### WHAT YOU HAVE TO DO
Among the entries below, the lines from the one with "You are a computer-use agent. Viewport: 1249px" up to and including the one with "Screen dimensions: 600x416" are to be restated exactly, without pictures.

### DATA TO PROCESS
┏━━

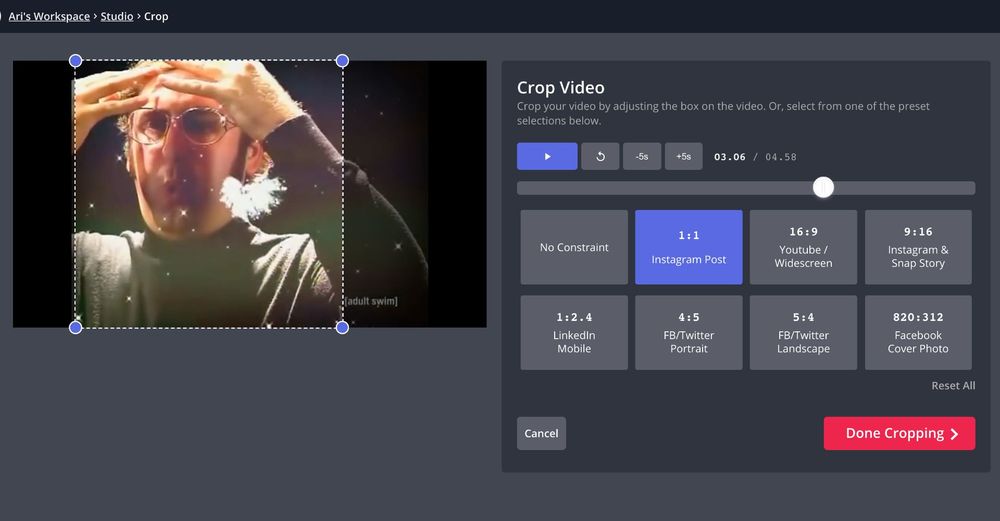Go to the Studio breadcrumb link
The image size is (1000, 521).
tap(117, 17)
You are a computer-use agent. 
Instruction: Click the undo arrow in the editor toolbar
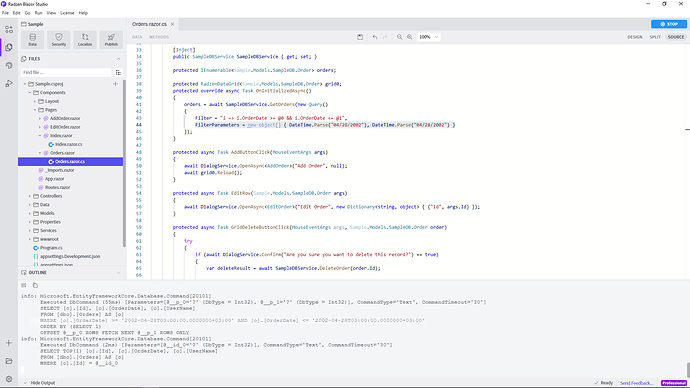coord(375,37)
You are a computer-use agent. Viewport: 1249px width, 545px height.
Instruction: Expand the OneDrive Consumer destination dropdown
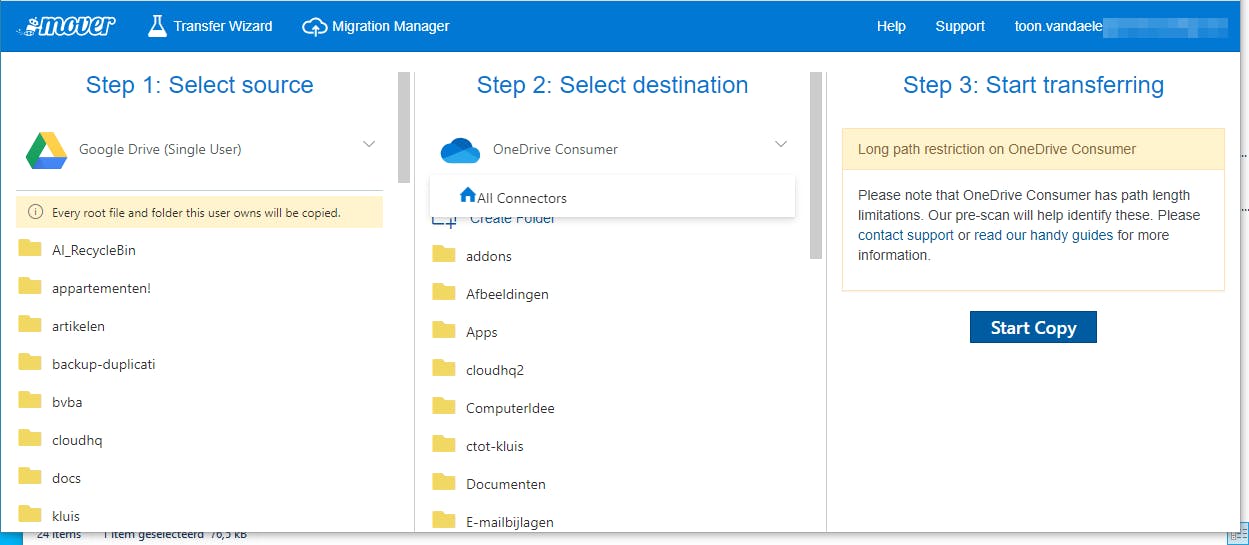[781, 145]
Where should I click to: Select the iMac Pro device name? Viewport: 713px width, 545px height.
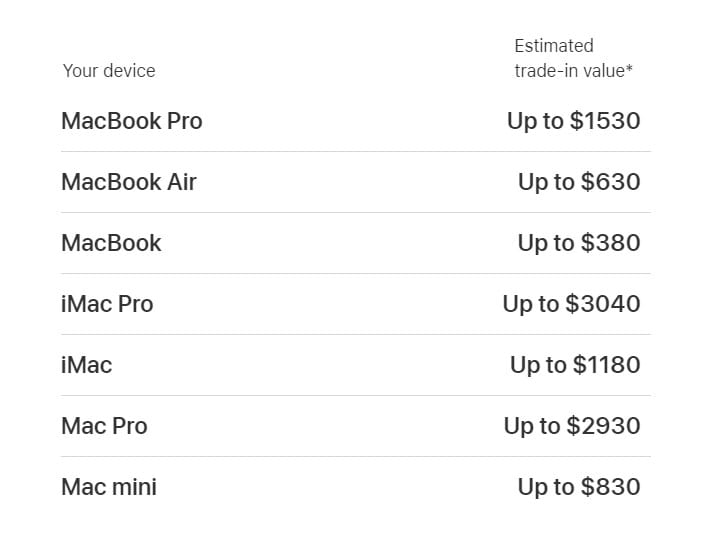pos(107,304)
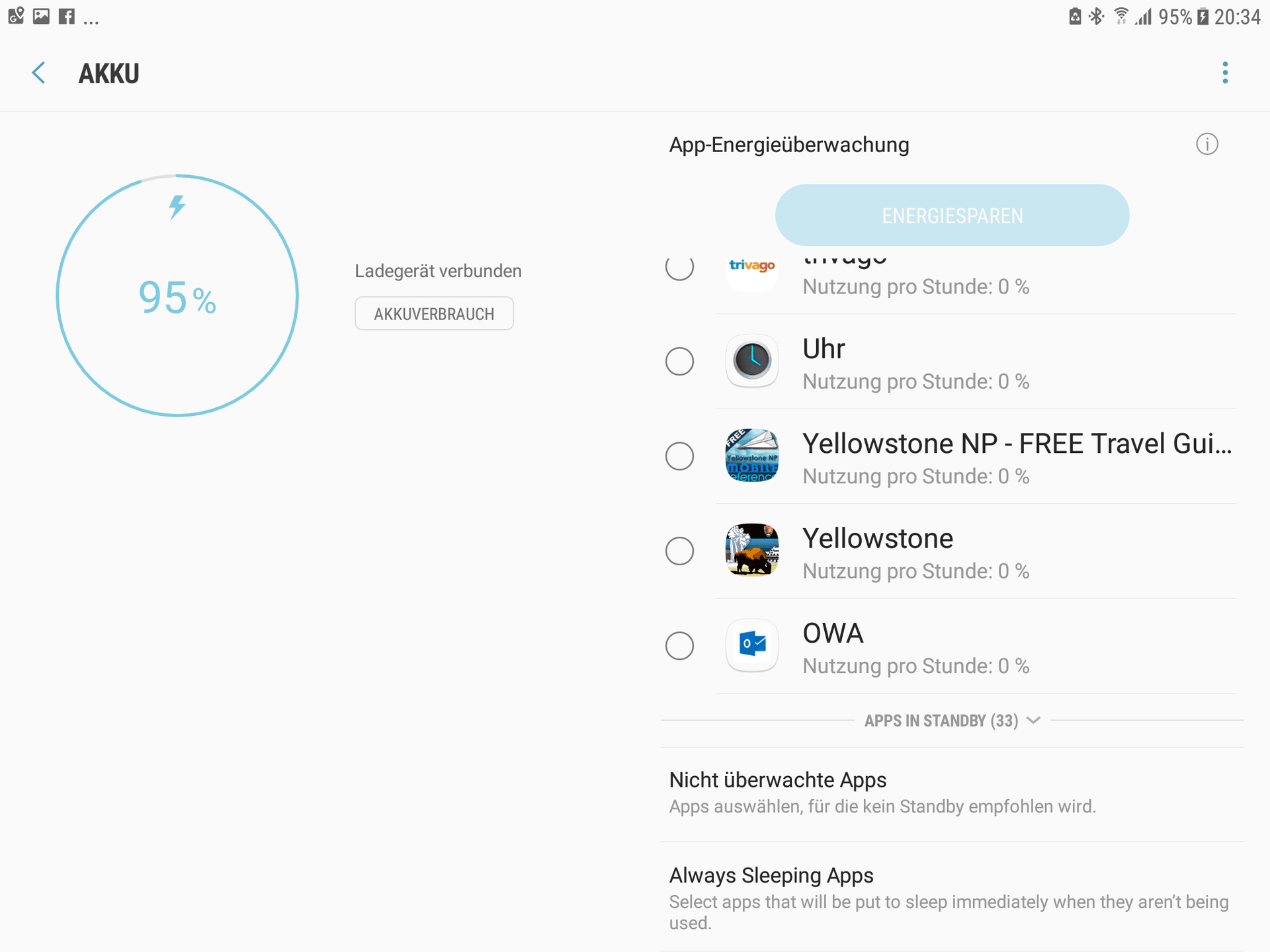1270x952 pixels.
Task: Select the radio button for Yellowstone
Action: [679, 550]
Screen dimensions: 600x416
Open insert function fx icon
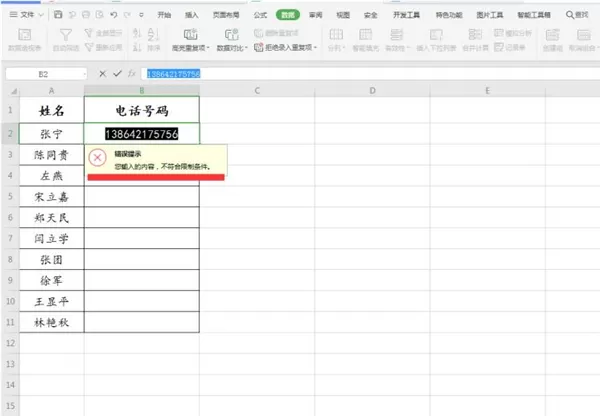pos(132,73)
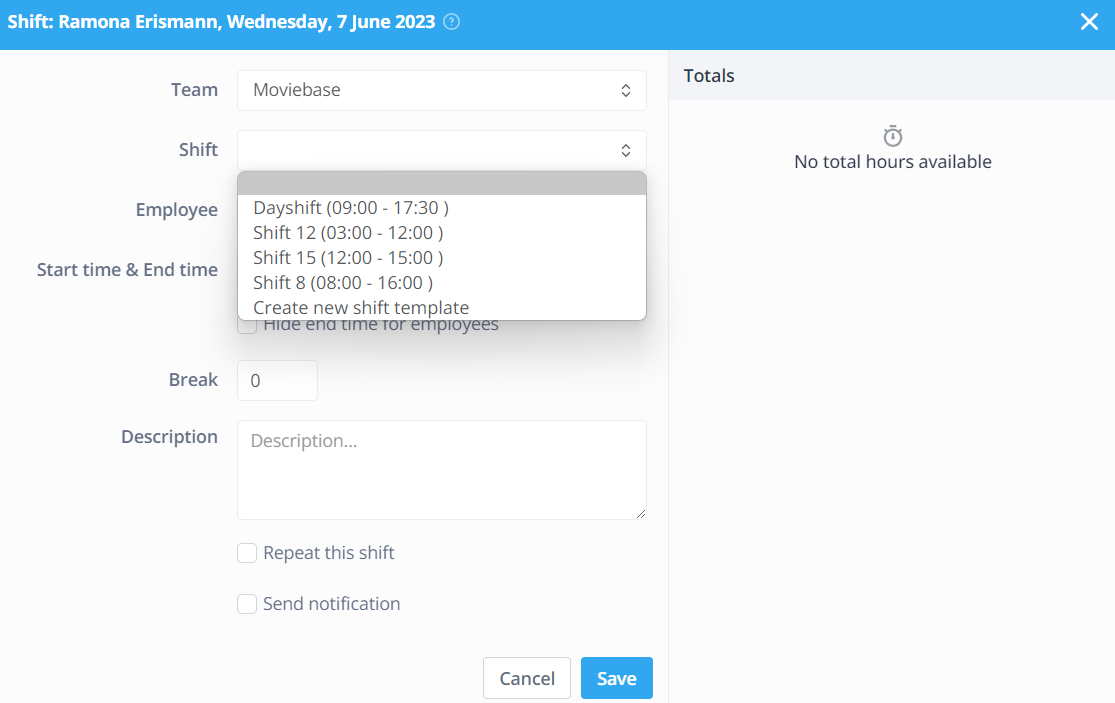
Task: Click into the Break input field
Action: coord(277,381)

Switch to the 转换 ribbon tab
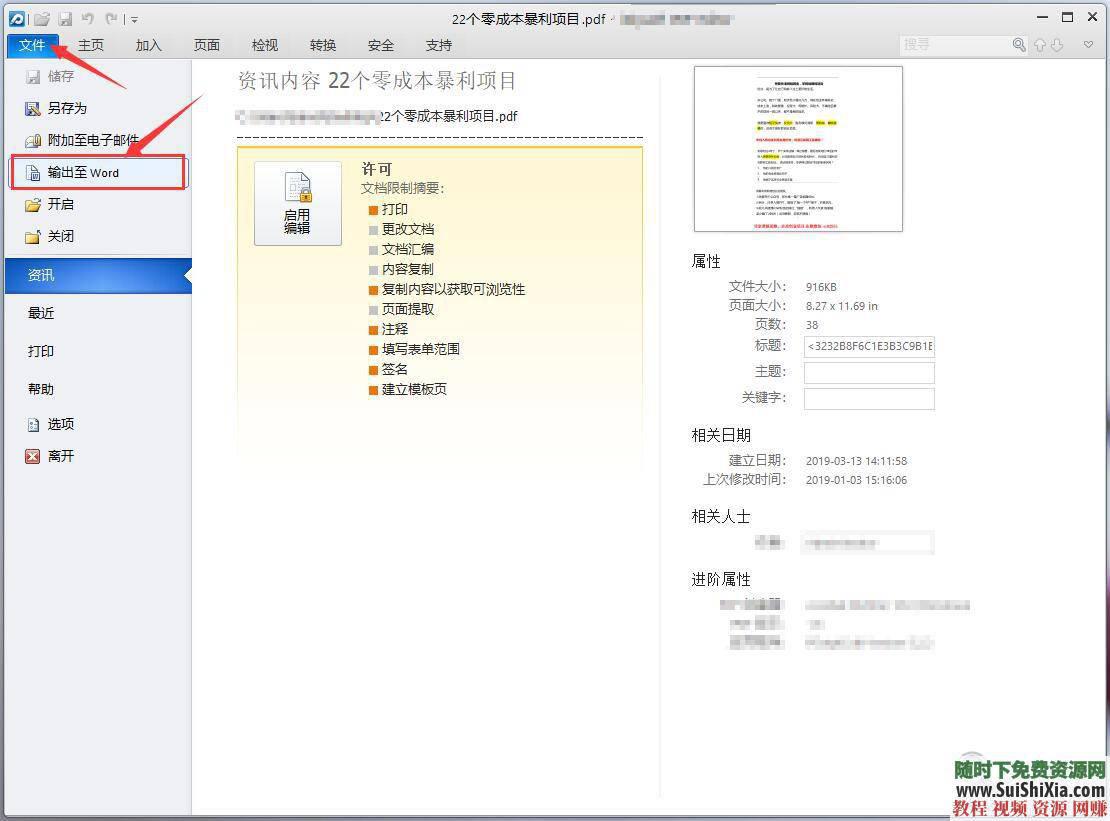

┗━━

### SOLUTION BELOW
You are a computer-use agent. Viewport: 1249px width, 545px height.
Instruction: Expand the OneDrive Consumer destination dropdown
[781, 145]
Where should I click to: Select the iMac Pro device name? Viewport: 713px width, 545px height.
pos(107,304)
1270x952 pixels.
Task: Select the radio button for Yellowstone
Action: [679, 550]
Screen dimensions: 600x416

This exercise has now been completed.